Methods: Setting: Single center observational study in Gastroenterology OPD at SCB Medical College, Cuttack. Subjects: Consecutive subjects presenting with functional bowel disease were included; these included 68 NAFLD subjects and 200 subjects with normal liver on ultrasonography. Investigations: All 268 subjects were evaluated for the presence of metabolic syndrome by ATP-III and insulin resistance by HOMA IR method. NAFLD subjects were compared with those with metabolic syndrome for presence of insulin resistance
Results: Patients with NAFLD had higher HOMA-IR than those with metabolic syndrome (2.34±1.01 vs. 1.79±1.01; p<0.000).
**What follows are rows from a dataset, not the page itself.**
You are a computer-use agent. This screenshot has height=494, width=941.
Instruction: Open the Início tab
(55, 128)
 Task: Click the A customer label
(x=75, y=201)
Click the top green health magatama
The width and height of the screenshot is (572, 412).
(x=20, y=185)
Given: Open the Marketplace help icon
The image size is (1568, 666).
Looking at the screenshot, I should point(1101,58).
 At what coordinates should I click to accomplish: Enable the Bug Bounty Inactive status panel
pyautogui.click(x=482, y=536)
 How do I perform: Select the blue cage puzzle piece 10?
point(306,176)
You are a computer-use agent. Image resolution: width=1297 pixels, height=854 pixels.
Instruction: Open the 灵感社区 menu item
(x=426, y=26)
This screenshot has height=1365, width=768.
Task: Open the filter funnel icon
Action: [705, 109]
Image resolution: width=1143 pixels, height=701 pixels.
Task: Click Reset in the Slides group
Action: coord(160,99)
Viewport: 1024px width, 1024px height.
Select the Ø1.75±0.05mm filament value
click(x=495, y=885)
Presence of NAFLD can detect insulin resistance with a sensitivity of 78.0% and specificity of 86.3 % with an odds ratio of 25.55 (95%CI: 11.51-56.70) which is better than that of metabolic syndrome diagnosed by ATP-III criteria (sensitivity 71.43%, specificity 70.32%; OR: 5.92, 95%CI: 2.99-11.74). Multivariate logistic regression analysis showed that fatty liver was an independent predictor for insulin resistance and metabolic syndrome.
Conclusion: NAFLD alone is a better predictor for insulin resistance than existing ATP-III criteria. Hence NAFLD should be used as a surrogate marker for metabolic syndrome.